The mainstream media (mainly CNBC folks) are way to short term bearish right now to get me to fully dive right into the short side now. So many CNBC anaylsts and articles online are talking about a "short term pullback" that it has me very cautious about the market declining right now. The wave structure still leaves the door open for more time to elapse and higher prices before the next leg down. I am still very bearish in the next few weeks, but I think we need another "pop" rally to get rid of some of those mainstream bearish attitudes in order for the next leg down to get started. Tomorrow is a Friday which is typically a slow day so it's possible we just drift higher all day tomorrow. If not, I expect a sharp ferocious rally that will suck all those short term bears into the market to go long which will lead to a top and reversal. Whatever the method, I still feel we will climb a bit higher in the very near term here.

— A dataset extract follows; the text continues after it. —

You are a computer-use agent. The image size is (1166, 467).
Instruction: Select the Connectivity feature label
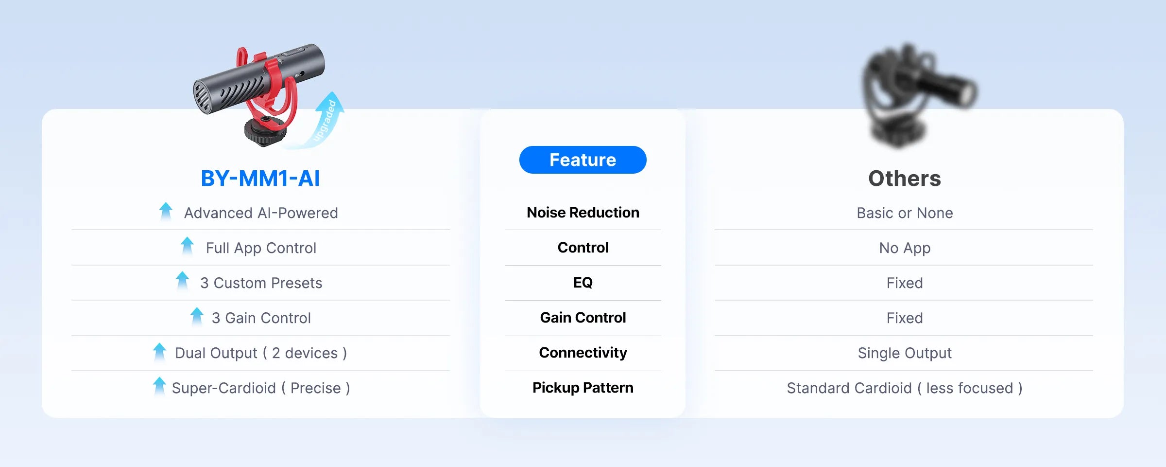(x=583, y=353)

My chart above of the 15min S&P cash index shows my projection for the market where it rallies just above the prior 4th wave (typical in EWP) to the 50% fibonacci retracement level at a nice round number of 930. There's no requirement for the market to get there of course, it's just my best guess as to what I need to prepare for. I'm about 50% short right now and will increase to 75% short as the market works higher.
The bottom line is that the market is in a decline phase that should take the S&P to the 875-880 area before even considering a bottom. But in the very short term, a rally to the 930 is quite possible.